=== Work to do ===
Reproduce the following data line for line, changing nothing.

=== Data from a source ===
↓↓↓

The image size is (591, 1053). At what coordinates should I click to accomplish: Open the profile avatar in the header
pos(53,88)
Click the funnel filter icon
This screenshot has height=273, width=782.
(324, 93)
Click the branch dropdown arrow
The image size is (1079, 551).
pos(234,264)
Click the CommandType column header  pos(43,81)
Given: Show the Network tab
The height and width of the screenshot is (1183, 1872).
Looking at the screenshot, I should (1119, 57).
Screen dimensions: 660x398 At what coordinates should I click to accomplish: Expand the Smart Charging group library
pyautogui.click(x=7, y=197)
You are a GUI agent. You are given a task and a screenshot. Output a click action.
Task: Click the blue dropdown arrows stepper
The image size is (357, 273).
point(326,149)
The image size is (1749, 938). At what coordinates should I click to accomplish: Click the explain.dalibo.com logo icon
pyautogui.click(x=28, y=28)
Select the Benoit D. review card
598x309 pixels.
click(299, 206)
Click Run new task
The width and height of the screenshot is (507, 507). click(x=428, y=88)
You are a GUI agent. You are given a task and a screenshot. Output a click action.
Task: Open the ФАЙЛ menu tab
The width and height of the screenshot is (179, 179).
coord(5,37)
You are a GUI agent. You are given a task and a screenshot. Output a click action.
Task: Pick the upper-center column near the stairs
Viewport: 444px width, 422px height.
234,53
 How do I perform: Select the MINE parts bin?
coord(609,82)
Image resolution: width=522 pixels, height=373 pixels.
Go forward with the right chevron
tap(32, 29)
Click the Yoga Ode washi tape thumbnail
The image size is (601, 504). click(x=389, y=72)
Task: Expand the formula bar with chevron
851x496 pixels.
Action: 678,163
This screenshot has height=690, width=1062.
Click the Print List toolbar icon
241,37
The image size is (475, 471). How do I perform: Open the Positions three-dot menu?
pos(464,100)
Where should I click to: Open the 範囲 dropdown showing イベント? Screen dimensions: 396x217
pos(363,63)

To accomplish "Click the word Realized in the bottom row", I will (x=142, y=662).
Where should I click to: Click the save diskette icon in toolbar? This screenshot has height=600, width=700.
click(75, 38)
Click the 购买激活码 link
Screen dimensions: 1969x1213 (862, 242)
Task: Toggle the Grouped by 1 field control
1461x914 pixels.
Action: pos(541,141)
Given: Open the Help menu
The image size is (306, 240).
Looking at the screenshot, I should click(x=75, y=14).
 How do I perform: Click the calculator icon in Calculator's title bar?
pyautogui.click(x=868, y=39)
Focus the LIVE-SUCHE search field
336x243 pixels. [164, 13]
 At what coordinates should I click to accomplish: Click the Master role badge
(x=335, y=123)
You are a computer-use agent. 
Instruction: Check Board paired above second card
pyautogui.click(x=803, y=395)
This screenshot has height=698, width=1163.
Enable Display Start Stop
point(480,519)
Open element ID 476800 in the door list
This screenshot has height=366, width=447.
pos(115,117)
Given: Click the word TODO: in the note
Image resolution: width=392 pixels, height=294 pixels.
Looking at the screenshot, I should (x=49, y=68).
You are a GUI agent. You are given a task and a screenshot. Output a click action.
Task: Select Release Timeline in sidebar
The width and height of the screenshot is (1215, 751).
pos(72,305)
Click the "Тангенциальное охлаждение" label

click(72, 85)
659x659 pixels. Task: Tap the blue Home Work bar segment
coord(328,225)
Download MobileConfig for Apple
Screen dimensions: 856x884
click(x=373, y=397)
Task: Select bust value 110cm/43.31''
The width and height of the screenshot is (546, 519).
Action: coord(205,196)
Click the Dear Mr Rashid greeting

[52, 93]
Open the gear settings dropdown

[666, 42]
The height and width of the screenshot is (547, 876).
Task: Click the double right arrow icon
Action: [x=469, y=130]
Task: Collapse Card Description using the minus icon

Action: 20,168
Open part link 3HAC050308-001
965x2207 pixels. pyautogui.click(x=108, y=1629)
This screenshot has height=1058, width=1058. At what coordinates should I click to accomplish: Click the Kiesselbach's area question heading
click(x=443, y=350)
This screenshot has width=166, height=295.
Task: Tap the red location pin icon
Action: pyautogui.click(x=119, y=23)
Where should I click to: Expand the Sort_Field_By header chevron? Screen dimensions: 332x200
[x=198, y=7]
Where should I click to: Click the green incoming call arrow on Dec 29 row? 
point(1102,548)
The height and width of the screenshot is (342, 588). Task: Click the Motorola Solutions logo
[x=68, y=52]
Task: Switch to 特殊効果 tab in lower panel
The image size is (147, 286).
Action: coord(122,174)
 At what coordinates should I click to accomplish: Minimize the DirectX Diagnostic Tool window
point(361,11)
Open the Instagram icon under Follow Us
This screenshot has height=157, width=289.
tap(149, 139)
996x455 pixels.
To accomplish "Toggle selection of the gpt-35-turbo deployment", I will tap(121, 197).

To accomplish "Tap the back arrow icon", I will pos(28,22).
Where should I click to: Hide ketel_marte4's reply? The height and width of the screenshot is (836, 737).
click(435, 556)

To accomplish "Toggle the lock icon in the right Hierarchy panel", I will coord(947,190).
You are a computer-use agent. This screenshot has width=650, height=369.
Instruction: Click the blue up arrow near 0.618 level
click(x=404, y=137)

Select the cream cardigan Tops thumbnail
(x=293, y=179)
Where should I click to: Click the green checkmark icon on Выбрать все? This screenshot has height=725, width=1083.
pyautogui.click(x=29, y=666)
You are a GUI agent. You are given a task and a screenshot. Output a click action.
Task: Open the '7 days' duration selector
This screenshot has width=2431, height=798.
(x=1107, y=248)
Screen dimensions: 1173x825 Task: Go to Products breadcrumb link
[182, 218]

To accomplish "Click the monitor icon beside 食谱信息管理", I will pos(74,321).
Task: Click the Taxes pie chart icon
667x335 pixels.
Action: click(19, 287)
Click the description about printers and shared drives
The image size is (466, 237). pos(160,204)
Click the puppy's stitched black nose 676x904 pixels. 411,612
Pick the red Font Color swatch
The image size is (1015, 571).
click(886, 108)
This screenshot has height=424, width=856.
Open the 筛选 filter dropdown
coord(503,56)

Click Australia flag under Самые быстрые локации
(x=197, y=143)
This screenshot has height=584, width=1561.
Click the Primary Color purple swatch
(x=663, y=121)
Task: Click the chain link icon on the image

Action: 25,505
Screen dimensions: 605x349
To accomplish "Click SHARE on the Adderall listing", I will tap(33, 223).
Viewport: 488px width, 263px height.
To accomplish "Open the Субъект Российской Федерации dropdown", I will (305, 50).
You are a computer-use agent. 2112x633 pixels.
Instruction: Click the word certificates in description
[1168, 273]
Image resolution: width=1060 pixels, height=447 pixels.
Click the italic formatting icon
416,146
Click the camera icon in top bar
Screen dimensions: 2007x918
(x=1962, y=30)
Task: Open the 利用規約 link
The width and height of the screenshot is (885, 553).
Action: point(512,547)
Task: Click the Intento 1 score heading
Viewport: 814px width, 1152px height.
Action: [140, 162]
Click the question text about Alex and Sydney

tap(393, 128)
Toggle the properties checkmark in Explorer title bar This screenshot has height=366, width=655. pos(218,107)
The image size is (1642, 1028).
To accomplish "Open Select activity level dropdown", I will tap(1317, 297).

↑↑↑

=== The answer ===
The image size is (591, 1053). At what coordinates should I click to accomplish: Open the profile avatar in the header
pos(53,88)
Click the funnel filter icon
This screenshot has height=273, width=782.
(324, 93)
Click the branch dropdown arrow
The image size is (1079, 551).
pos(234,264)
Click the CommandType column header  pos(43,81)
Given: Show the Network tab
The height and width of the screenshot is (1183, 1872).
Looking at the screenshot, I should (1119, 57).
Screen dimensions: 660x398 At what coordinates should I click to accomplish: Expand the Smart Charging group library
pyautogui.click(x=7, y=197)
You are a GUI agent. You are given a task and a screenshot. Output a click action.
Task: Click the blue dropdown arrows stepper
The image size is (357, 273).
point(326,149)
The image size is (1749, 938). At what coordinates should I click to accomplish: Click the explain.dalibo.com logo icon
pyautogui.click(x=28, y=28)
Select the Benoit D. review card
598x309 pixels.
click(299, 206)
Click Run new task
The width and height of the screenshot is (507, 507). click(x=428, y=88)
You are a GUI agent. You are given a task and a screenshot. Output a click action.
Task: Open the ФАЙЛ menu tab
The width and height of the screenshot is (179, 179).
coord(5,37)
You are a GUI agent. You are given a task and a screenshot. Output a click action.
Task: Pick the upper-center column near the stairs
Viewport: 444px width, 422px height.
234,53
 How do I perform: Select the MINE parts bin?
coord(609,82)
Image resolution: width=522 pixels, height=373 pixels.
Go forward with the right chevron
tap(32, 29)
Click the Yoga Ode washi tape thumbnail
The image size is (601, 504). click(x=389, y=72)
Task: Expand the formula bar with chevron
851x496 pixels.
Action: 678,163
This screenshot has height=690, width=1062.
Click the Print List toolbar icon
241,37
The image size is (475, 471). How do I perform: Open the Positions three-dot menu?
pos(464,100)
Where should I click to: Open the 範囲 dropdown showing イベント? Screen dimensions: 396x217
pos(363,63)

To accomplish "Click the word Realized in the bottom row", I will (x=142, y=662).
Where should I click to: Click the save diskette icon in toolbar? This screenshot has height=600, width=700.
click(75, 38)
Click the 购买激活码 link
Screen dimensions: 1969x1213 (862, 242)
Task: Toggle the Grouped by 1 field control
1461x914 pixels.
Action: pos(541,141)
Given: Open the Help menu
The image size is (306, 240).
Looking at the screenshot, I should click(x=75, y=14).
 How do I perform: Click the calculator icon in Calculator's title bar?
pyautogui.click(x=868, y=39)
Focus the LIVE-SUCHE search field
336x243 pixels. [164, 13]
 At what coordinates should I click to accomplish: Click the Master role badge
(x=335, y=123)
You are a computer-use agent. 
Instruction: Check Board paired above second card
pyautogui.click(x=803, y=395)
This screenshot has height=698, width=1163.
Enable Display Start Stop
point(480,519)
Open element ID 476800 in the door list
This screenshot has height=366, width=447.
pos(115,117)
Given: Click the word TODO: in the note
Image resolution: width=392 pixels, height=294 pixels.
Looking at the screenshot, I should (x=49, y=68).
You are a GUI agent. You are given a task and a screenshot. Output a click action.
Task: Select Release Timeline in sidebar
The width and height of the screenshot is (1215, 751).
pos(72,305)
Click the "Тангенциальное охлаждение" label

click(72, 85)
659x659 pixels. Task: Tap the blue Home Work bar segment
coord(328,225)
Download MobileConfig for Apple
Screen dimensions: 856x884
click(x=373, y=397)
Task: Select bust value 110cm/43.31''
The width and height of the screenshot is (546, 519).
Action: coord(205,196)
Click the Dear Mr Rashid greeting

[52, 93]
Open the gear settings dropdown

[666, 42]
The height and width of the screenshot is (547, 876).
Task: Click the double right arrow icon
Action: [x=469, y=130]
Task: Collapse Card Description using the minus icon

Action: 20,168
Open part link 3HAC050308-001
965x2207 pixels. pyautogui.click(x=108, y=1629)
This screenshot has height=1058, width=1058. At what coordinates should I click to accomplish: Click the Kiesselbach's area question heading
click(x=443, y=350)
This screenshot has width=166, height=295.
Task: Tap the red location pin icon
Action: pyautogui.click(x=119, y=23)
Where should I click to: Expand the Sort_Field_By header chevron? Screen dimensions: 332x200
[x=198, y=7]
Where should I click to: Click the green incoming call arrow on Dec 29 row? 
point(1102,548)
The height and width of the screenshot is (342, 588). Task: Click the Motorola Solutions logo
[x=68, y=52]
Task: Switch to 特殊効果 tab in lower panel
The image size is (147, 286).
Action: coord(122,174)
 At what coordinates should I click to accomplish: Minimize the DirectX Diagnostic Tool window
point(361,11)
Open the Instagram icon under Follow Us
This screenshot has height=157, width=289.
tap(149, 139)
996x455 pixels.
To accomplish "Toggle selection of the gpt-35-turbo deployment", I will tap(121, 197).

To accomplish "Tap the back arrow icon", I will pos(28,22).
Where should I click to: Hide ketel_marte4's reply? The height and width of the screenshot is (836, 737).
click(435, 556)

To accomplish "Toggle the lock icon in the right Hierarchy panel", I will coord(947,190).
You are a computer-use agent. This screenshot has width=650, height=369.
Instruction: Click the blue up arrow near 0.618 level
click(x=404, y=137)

Select the cream cardigan Tops thumbnail
(x=293, y=179)
Where should I click to: Click the green checkmark icon on Выбрать все? This screenshot has height=725, width=1083.
pyautogui.click(x=29, y=666)
You are a GUI agent. You are given a task and a screenshot. Output a click action.
Task: Open the '7 days' duration selector
This screenshot has width=2431, height=798.
(x=1107, y=248)
Screen dimensions: 1173x825 Task: Go to Products breadcrumb link
[182, 218]

To accomplish "Click the monitor icon beside 食谱信息管理", I will pos(74,321).
Task: Click the Taxes pie chart icon
667x335 pixels.
Action: click(19, 287)
Click the description about printers and shared drives
The image size is (466, 237). pos(160,204)
Click the puppy's stitched black nose 676x904 pixels. 411,612
Pick the red Font Color swatch
The image size is (1015, 571).
click(886, 108)
This screenshot has height=424, width=856.
Open the 筛选 filter dropdown
coord(503,56)

Click Australia flag under Самые быстрые локации
(x=197, y=143)
This screenshot has height=584, width=1561.
Click the Primary Color purple swatch
(x=663, y=121)
Task: Click the chain link icon on the image

Action: 25,505
Screen dimensions: 605x349
To accomplish "Click SHARE on the Adderall listing", I will tap(33, 223).
Viewport: 488px width, 263px height.
To accomplish "Open the Субъект Российской Федерации dropdown", I will (305, 50).
You are a computer-use agent. 2112x633 pixels.
Instruction: Click the word certificates in description
[1168, 273]
Image resolution: width=1060 pixels, height=447 pixels.
Click the italic formatting icon
416,146
Click the camera icon in top bar
Screen dimensions: 2007x918
(x=1962, y=30)
Task: Open the 利用規約 link
The width and height of the screenshot is (885, 553).
Action: point(512,547)
Task: Click the Intento 1 score heading
Viewport: 814px width, 1152px height.
Action: [140, 162]
Click the question text about Alex and Sydney

tap(393, 128)
Toggle the properties checkmark in Explorer title bar This screenshot has height=366, width=655. pos(218,107)
The image size is (1642, 1028).
To accomplish "Open Select activity level dropdown", I will tap(1317, 297).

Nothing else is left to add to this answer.